WASHINGTON – To earn their state-mandated service hours, Maryland students have designed school recycling programs, volunteered at animal shelters and helped the homeless.
And in Kent County, they wiped off desks and swept floors after school.
Unlike their peers across the state, one-third of Chestertown Middle School’s eighth-grade students earned 40 of the required 75 service-learning hours this year by helping custodians for two hours after school a few days each week.
Wayne Bedwell started the program in 2002 after he overheard two guidance counselors say they were worried that students were entering high school without any hours to their credit.
“I disagree with service-learning hours,” said Bedwell, the head custodian at Chestertown Middle. “But these are 11- and 12-year-old students, and if I can help them, I’m going to help them.”
But critics question whether the program meets service-learning standards that Maryland students have been required to fulfill for nearly 12 years.
Maryland students must earn 75 service-learning hours to graduate — the only statewide policy in the nation. Officials say service-learning is different from community service because it must relate to what students are learning in the classroom.
That is why most service-learning coordinators in the state balked at the Chestertown program.
“Essentially it comes down to this: The service-learning . . . is intended to benefit the community,” said Joshua Fradel, the service coordinator for Worcester County. “Not that the community can’t be the school, but the key is, how do we know that’s a need?”
But the executive director of the Maryland Student Service Alliance, which oversees service-learning for the state, said the program counts if students are learning about the custodian’s job and respect for the school. Luke Frazier noted that similar programs based on the school community have existed before.

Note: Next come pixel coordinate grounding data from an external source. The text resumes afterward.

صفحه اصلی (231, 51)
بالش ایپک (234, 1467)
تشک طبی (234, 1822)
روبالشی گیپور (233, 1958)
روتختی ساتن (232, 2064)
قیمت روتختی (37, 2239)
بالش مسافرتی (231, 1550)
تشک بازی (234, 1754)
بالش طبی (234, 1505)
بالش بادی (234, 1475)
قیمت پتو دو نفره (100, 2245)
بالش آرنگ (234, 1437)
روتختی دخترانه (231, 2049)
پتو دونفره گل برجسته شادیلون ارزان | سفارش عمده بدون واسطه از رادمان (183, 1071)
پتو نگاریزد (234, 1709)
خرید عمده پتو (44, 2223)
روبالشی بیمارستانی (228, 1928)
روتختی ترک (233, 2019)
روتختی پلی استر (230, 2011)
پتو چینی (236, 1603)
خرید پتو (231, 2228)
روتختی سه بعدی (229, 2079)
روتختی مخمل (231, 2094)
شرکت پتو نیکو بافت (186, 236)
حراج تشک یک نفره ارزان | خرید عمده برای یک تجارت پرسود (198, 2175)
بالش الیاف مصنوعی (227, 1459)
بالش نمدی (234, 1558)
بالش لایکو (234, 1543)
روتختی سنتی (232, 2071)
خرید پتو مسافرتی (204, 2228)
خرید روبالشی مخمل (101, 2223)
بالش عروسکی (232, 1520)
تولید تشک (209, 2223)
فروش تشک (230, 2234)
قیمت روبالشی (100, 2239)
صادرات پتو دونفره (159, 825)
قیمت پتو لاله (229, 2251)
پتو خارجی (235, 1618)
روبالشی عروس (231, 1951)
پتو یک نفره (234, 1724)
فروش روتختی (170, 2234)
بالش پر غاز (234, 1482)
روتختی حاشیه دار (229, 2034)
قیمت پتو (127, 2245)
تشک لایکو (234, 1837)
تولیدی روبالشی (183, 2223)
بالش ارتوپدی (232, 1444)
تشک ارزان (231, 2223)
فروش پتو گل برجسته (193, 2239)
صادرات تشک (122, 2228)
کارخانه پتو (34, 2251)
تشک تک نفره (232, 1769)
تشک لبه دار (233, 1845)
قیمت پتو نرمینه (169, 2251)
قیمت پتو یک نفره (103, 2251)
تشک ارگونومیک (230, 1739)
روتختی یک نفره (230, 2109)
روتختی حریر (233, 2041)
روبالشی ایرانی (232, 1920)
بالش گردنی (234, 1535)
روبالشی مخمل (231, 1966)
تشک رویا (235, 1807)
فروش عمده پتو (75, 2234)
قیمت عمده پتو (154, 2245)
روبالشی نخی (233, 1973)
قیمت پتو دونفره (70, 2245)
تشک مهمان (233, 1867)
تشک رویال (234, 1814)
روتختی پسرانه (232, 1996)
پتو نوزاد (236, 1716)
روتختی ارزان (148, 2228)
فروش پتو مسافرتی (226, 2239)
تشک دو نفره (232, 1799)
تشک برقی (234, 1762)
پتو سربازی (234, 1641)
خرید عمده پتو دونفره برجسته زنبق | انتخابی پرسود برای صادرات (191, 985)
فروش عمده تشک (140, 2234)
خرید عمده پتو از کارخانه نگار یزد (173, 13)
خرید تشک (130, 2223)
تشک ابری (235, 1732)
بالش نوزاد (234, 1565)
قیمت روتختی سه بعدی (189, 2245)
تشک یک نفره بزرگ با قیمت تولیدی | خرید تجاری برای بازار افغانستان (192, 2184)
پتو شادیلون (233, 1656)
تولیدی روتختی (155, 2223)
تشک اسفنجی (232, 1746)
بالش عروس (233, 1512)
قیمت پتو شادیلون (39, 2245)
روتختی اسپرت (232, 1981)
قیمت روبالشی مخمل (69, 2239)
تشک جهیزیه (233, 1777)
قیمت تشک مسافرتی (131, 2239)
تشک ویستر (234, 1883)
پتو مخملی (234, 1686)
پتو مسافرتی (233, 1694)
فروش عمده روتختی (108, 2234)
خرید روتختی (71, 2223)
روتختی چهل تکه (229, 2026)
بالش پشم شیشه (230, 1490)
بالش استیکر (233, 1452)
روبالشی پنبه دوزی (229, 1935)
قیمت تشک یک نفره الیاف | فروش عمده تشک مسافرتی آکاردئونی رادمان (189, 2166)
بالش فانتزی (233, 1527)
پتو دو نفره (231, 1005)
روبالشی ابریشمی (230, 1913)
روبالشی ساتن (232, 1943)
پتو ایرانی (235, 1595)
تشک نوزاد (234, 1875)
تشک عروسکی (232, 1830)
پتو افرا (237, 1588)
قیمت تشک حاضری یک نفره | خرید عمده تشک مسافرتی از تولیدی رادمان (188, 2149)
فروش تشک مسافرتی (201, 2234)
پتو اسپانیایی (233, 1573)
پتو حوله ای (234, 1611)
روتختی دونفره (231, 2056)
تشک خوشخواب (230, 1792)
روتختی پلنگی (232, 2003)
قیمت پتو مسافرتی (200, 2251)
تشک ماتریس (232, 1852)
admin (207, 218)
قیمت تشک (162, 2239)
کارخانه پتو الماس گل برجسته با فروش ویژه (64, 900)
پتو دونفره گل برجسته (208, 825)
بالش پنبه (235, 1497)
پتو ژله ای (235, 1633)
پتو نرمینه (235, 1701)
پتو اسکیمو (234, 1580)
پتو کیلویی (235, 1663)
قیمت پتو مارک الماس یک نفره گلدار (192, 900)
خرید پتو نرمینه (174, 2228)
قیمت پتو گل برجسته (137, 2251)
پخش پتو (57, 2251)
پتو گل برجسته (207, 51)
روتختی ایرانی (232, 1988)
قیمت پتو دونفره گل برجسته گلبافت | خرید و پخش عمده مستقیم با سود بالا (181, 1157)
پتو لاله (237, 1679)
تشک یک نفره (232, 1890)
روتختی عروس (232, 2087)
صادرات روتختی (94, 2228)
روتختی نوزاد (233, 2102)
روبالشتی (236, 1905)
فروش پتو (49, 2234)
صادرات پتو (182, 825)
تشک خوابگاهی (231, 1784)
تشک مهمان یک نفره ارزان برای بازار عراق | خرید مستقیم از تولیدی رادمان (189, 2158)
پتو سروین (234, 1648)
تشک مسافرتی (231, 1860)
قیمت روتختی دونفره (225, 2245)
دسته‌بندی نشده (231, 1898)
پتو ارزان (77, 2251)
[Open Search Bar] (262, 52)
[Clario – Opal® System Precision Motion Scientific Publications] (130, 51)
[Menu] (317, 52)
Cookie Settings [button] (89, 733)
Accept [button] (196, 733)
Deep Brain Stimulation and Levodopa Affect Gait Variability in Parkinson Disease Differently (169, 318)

“There are a lot of ways to define service-learning,” Frazier said.
“Honestly and candidly, there are better service-learning projects that may extend out in the community,” he said. “But I can’t fault a school, especially a middle school that might have problems with transportation, for trying to create something that links together service and character.”
The state provides broad guidelines, but leaves most decisions up to local officials, Frazier said.

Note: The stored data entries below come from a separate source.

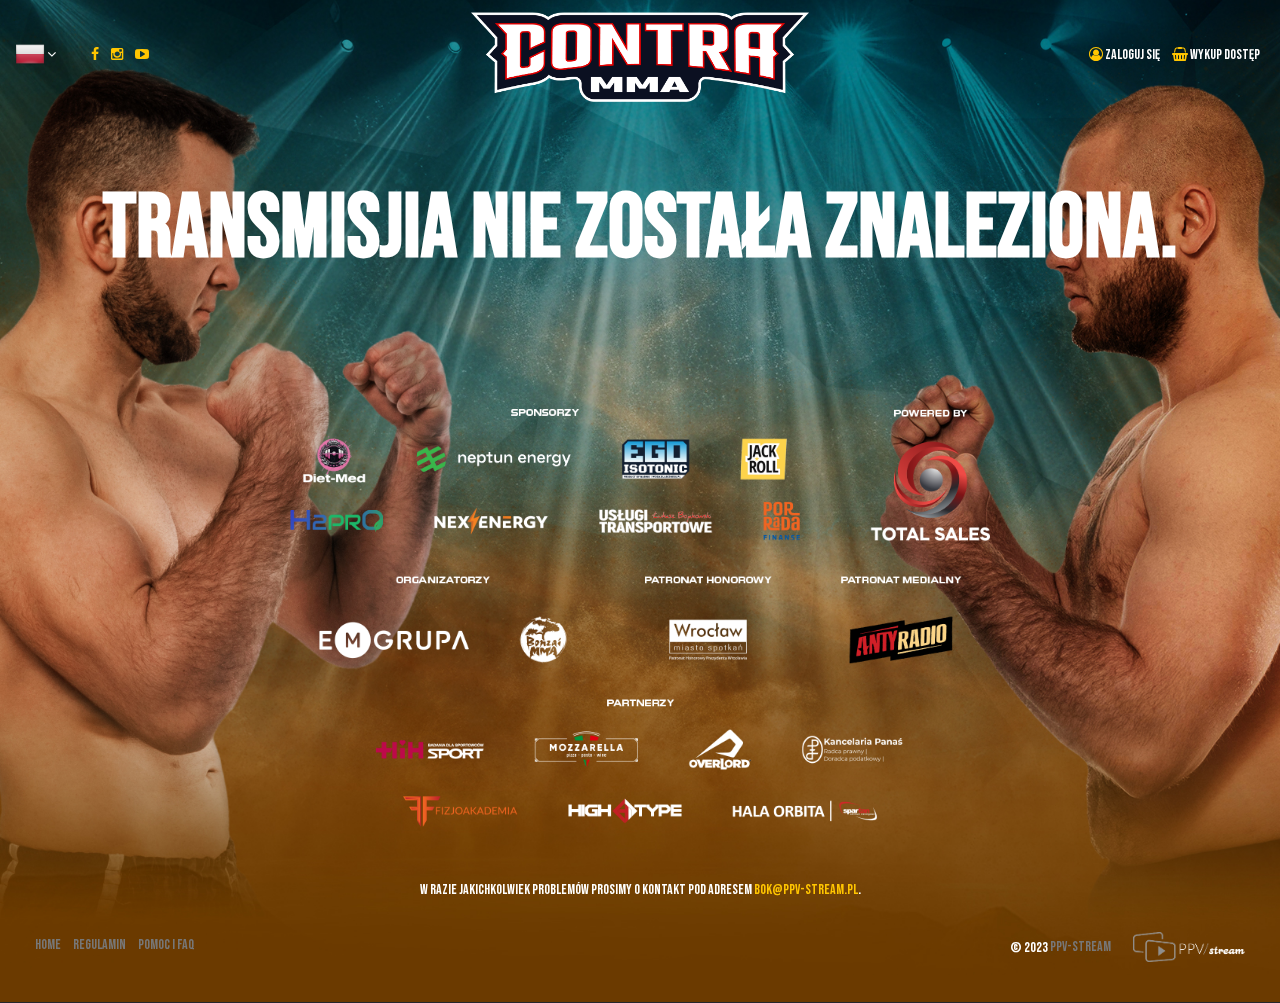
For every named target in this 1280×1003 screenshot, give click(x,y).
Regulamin (99, 944)
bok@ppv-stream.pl (806, 889)
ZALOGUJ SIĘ (1131, 54)
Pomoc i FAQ (166, 944)
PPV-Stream (1081, 946)
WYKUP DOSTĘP (1224, 54)
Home (48, 944)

But most local coordinators still expressed reservations, including a fear that labor unions would oppose a program in which a volunteer does the work of a paid employee.
“State guidelines indicate we cannot use students to do what other people are paid to do,” said Daniel Savoy, the Wicomico County coordinator.
But Bedwell said his local union — which he heads — sees no conflict.
“We’re talking about 11- and 12-year-old children,” he said. “They’re not taking anybody’s job. How can an 11- and 12-year-old go and take this job? It’s impossible.”
And the Maryland State Teachers Association said it strongly backs Bedwell.
“We’re not looking at it as volunteerism replacing working hours,” said Casey Newton, an MSTA spokeswoman. “It is simply mentoring. It hasn’t been an issue thus far with us, as far as a union background. We’re proud of Wayne’s initiative to get involved.”
Bedwell argued that, contrary to what critics say, cleaning the school is a community need.
“Our school reflects on our community so it does tie into the community,” he said. “We have parents and the community come to our school everyday and tell us how beautiful the building is. So it does reflect on the community — big time.”
Not only does it give the children pride in the school but, under Bedwell’s program, students help with small jobs that the “custodians would never get around to doing.”
“They would dust areas we couldn’t get to. They would scrub table tops, wash desks,” he said, adding that the students never handle dangerous chemicals or equipment — not even vacuums.
Some coordinators excused the program, saying smaller counties have to find new opportunities for their students.
Montgomery County coordinator Pam Meador said she would never approve such a program, but could understand if smaller counties were “hard-pressed” for non-profit organizations to work with.
In Somerset County, which has about the same number of students as Kent County, service-learning coordinator Conal Turner said his schools have a similar program designed as vocational training for high school students at the career and technology schools. Students generally do not use it for service-learning hours, but they could.
“They volunteer hours and assist the custodian, and it could be counted toward service-learning hours,” he said.
But critics of Bedwell’s program may not have to worry for long. He said it may not continue next year.
“The kids in the next class are not so enthusiastic,” he said.